His chest aches fiercely at the thought. Memories aren't enough, will never be enough to capture her, to capture any of those he cares about.
"Sir?" Her voice is thick with sleep, and he stiffens at being caught in the middle of what he thinks might be his first panic attack.
"Go back to sleep, Lieutenant," he says, but it can hardly be counted as an order when his voice is wavering so much.
"What's wrong, sir?" she asks gently, and dammit, now she's sitting up and turning to face him (he thinks).
"Nothing," he says, but with all the conviction of a frightened child.
"You're lying," she says, and there it is, calling him out on the bullshit.
"I know."
"Are you going to tell me what's been bothering you?"
He snorts, waving a hand in front of his face. "You mean it isn't obvious?"
"There's more to it than that, isn't there?"
He doesn't like to admit weakness, but she is his exception. "It bothers me, that I won't see anyone again. I don't like relying on my memories of them, because they're not enough."
She is quiet for a few minutes, which drives Roy to the edge of distraction. He can't see her, doesn't know how she's looking at him, and that scares him too. "Make new ones," she says finally.
"What?"
"You don't want to rely on memories? Alright then, don't. Make new ones. They don't have to be visual, you know. Remember someone's voice, their scent, the feel of their hands. Remember the conversation, the laughter. There's more to a person than how they look, sir, and I think you should focus on that."
The answer is so stunningly simple that it renders him speechless. It sounds so obvious when she says it, but he doubts he could have reached that point on his own. She always did have a way of opening his eyes, and even though she can't do that now, she's still managed to clear his panic-fogged mind and drag him back down to earth.
"Does that help?" she asks, sounding a little anxious.

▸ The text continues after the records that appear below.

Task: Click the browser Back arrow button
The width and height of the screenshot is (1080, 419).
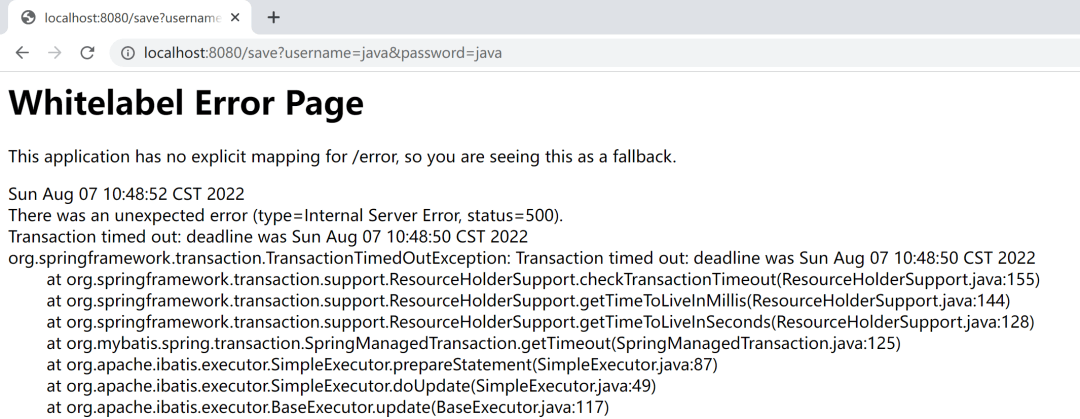Action: [x=22, y=53]
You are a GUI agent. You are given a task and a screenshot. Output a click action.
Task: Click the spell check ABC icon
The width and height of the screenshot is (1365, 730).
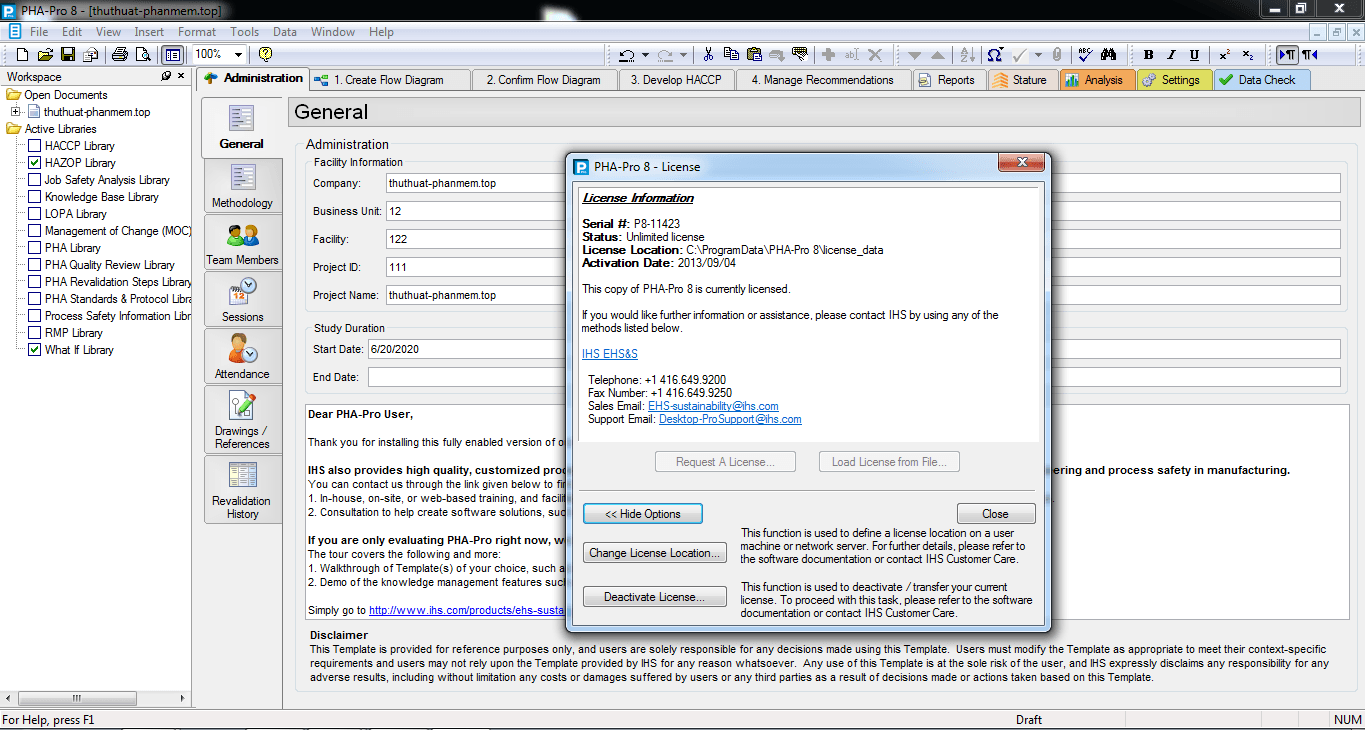(1085, 55)
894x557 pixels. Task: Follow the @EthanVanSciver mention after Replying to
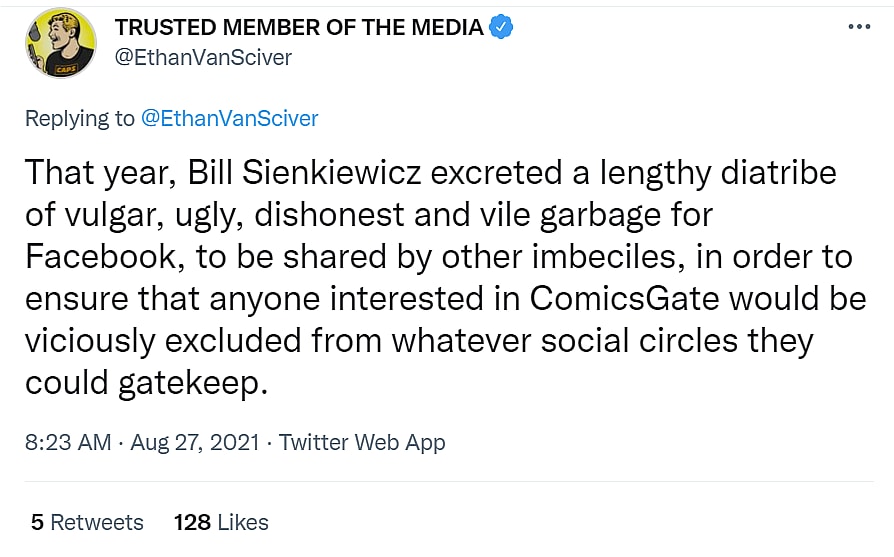229,118
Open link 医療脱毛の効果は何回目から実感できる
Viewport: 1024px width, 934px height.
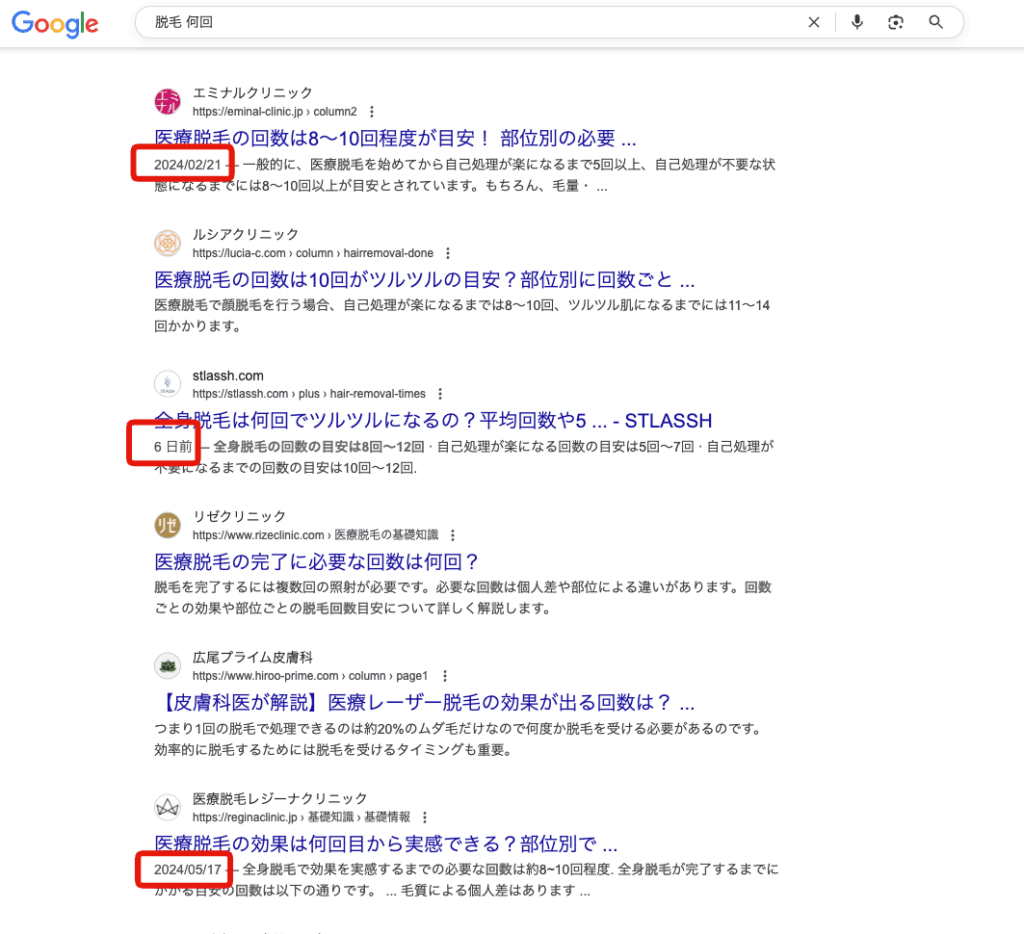pyautogui.click(x=386, y=843)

He can only imagine what he looks like now.
"Yes," he answers. "More than you know, I think."
A new resolve fills him up, and the next morning, he calls for boxes and boxes of files. If he can't do things visually anymore, he's going to have to adapt. As Breda and Falman read out agriculture reports, Roy listens the shape of Breda's words and the inflection of Falman's sentences. When Fuery hands him a glass of water, Roy feels the dry skin of his fingers. Havoc wheels in at one point, bringing with him the smell of cigarette smoke and cologne.
With Riza, though, he memorizes it all: the tone of her voice, the soft roughness of her skin, the faint smell of lavender. He begins to create an imprint of her in his mind that will not be washed away by time. It isn't the same as before, but he wasn't expecting it to be.
But days later, when Marcoh lifts his hands from Roy's eyes, and they flutter open with fully restored sight, he finds that nothing really compares to seeing Riza.